In conclusion, our study underscores the relevance of the CHC theory in understanding the cognitive underpinnings of dyslexia. The observed weaknesses in crystallized intelligence, working memory, and visual-spatial processing highlight the importance of targeted interventions aimed at addressing these cognitive deficits. Moreover, our findings call for a balanced approach to dyslexia diagnosis, where intelligence testing serves as a supplementary rather than a definitive criterion. By integrating cognitive assessment within a broader diagnostic framework, clinicians and educators can develop more effective support strategies for individuals with dyslexia.
Limitations and future research
Despite the significant contributions of this study, several limitations must be acknowledged. First, while our sample size is large, it is limited to children and adolescents diagnosed with dyslexia within the Polish educational system. Future studies should aim to replicate these findings in diverse cultural and linguistic contexts to ensure broader generalizability.
Another limitation is the cross-sectional nature of our study. Longitudinal research is needed to examine how cognitive profiles evolve over time in individuals with dyslexia and whether targeted interventions can mitigate observed deficits in working memory, crystallized intelligence, and visual-spatial processing. In addition, the exclusion of processing speed from the SB5 assessment limits our ability to explore its potential role in dyslexia, despite existing evidence suggesting its relevance (Fawcett & Nicolson, 2017; Toffalini et al., 2017). Future research should therefore explore the impact of processing speed using alternative assessment tools.
Furthermore, while our study contributes to the discussion on the diagnostic value of the PSW model, more research is needed to determine the most effective diagnostic approaches. Combining cognitive assessment with neuroimaging techniques could provide deeper insights into the neural mechanisms underlying dyslexia and help refine existing diagnostic frameworks.
Conclusions
This study reinforces the value of the CHC theory in understanding the cognitive profiles of individuals with dyslexia, highlighting specific weaknesses in crystallized intelligence, visual-spatial processing, and working memory. These findings challenge the reliance on the PSW model as a primary diagnostic tool, suggesting a more consistent pattern of cognitive deficits across individuals with dyslexia. The critical role of working memory in reading and learning is further emphasized, advocating for its inclusion as a core component of dyslexia assessments and targeted interventions.
Ultimately, this research underscores the need for a comprehensive and theoretically grounded approach to dyslexia diagnosis and intervention.
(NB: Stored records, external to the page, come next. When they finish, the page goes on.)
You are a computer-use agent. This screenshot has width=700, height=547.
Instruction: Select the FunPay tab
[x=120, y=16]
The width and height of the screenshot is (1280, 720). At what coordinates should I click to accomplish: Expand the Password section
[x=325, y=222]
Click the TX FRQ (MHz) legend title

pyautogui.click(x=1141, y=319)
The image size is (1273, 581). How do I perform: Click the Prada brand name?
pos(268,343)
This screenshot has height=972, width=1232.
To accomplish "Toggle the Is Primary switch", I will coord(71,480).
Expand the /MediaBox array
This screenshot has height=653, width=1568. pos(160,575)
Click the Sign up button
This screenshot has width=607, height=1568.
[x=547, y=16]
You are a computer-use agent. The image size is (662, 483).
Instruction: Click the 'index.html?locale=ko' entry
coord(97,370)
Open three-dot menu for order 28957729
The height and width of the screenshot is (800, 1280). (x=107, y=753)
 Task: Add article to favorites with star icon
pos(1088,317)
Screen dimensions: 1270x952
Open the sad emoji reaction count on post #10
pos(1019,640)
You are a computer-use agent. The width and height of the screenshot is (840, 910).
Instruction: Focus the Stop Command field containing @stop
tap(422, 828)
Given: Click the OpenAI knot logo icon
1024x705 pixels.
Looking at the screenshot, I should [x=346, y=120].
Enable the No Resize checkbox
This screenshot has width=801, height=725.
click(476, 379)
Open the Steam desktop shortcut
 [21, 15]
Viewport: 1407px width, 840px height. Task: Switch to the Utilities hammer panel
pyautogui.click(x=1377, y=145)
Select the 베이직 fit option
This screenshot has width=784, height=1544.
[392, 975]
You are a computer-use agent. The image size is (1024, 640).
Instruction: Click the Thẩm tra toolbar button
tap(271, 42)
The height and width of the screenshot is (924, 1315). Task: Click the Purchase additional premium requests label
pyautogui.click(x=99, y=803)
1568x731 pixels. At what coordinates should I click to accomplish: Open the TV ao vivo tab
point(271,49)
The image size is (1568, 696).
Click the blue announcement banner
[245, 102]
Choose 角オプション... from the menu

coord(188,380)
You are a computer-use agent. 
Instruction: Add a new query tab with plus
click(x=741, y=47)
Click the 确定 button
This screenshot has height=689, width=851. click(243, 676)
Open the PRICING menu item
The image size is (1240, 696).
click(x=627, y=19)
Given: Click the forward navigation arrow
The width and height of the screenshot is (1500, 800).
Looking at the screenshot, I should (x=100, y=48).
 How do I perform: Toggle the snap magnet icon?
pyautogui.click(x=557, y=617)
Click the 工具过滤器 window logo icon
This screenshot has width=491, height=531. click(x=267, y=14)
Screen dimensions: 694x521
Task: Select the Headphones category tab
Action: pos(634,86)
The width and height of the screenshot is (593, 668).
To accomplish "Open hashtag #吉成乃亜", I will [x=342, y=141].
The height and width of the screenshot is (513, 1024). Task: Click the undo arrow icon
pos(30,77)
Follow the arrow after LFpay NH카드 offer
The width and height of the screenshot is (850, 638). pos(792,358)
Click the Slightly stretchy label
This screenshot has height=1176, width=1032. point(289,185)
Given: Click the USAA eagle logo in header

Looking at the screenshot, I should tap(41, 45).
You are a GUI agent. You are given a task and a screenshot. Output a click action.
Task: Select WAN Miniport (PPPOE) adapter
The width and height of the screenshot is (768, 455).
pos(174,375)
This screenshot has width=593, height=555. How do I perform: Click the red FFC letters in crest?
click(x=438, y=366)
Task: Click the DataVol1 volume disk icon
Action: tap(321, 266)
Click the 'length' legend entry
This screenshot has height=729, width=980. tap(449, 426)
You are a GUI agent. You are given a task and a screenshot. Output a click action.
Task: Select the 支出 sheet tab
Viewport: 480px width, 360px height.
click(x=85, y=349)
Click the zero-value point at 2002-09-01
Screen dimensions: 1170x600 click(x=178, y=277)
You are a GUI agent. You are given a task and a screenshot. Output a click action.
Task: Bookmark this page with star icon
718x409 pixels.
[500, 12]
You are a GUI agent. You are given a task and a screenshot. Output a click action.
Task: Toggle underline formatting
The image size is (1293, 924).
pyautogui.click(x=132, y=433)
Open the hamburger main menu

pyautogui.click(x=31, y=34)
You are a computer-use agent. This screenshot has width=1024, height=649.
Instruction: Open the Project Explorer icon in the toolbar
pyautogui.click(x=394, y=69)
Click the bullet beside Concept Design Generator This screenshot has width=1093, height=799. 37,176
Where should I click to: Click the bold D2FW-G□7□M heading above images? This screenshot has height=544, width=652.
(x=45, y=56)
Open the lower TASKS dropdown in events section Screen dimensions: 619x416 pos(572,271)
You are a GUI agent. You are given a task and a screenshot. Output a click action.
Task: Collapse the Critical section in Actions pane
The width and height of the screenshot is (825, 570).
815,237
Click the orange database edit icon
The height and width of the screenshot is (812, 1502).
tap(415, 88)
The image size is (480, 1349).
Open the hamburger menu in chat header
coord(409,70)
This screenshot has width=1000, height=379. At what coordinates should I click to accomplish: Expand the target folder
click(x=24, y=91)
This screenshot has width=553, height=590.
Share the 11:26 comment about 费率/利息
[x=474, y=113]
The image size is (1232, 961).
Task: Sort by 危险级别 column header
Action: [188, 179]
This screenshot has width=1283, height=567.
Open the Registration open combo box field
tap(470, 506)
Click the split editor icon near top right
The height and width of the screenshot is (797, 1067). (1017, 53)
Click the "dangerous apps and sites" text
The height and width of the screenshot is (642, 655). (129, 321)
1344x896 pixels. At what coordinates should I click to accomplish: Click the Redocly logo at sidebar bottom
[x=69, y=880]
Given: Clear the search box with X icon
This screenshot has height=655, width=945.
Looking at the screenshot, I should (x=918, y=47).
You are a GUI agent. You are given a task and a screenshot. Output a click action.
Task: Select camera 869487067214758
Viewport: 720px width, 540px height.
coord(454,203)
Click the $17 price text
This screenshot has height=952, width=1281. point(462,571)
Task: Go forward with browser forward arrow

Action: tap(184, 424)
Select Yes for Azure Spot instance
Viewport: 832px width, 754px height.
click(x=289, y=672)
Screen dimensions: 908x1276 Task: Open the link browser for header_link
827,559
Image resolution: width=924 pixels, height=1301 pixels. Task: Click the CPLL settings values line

By integrating cognitive assessment within the CHC framework alongside measures of phonological processing and reading-specific skills, clinicians and educators can develop more effective and targeted interventions. Intelligence testing should serve as a supplementary tool, and future research should focus on longitudinal studies to examine the evolution of cognitive profiles and the effectiveness of targeted interventions in mitigating deficits associated with dyslexia.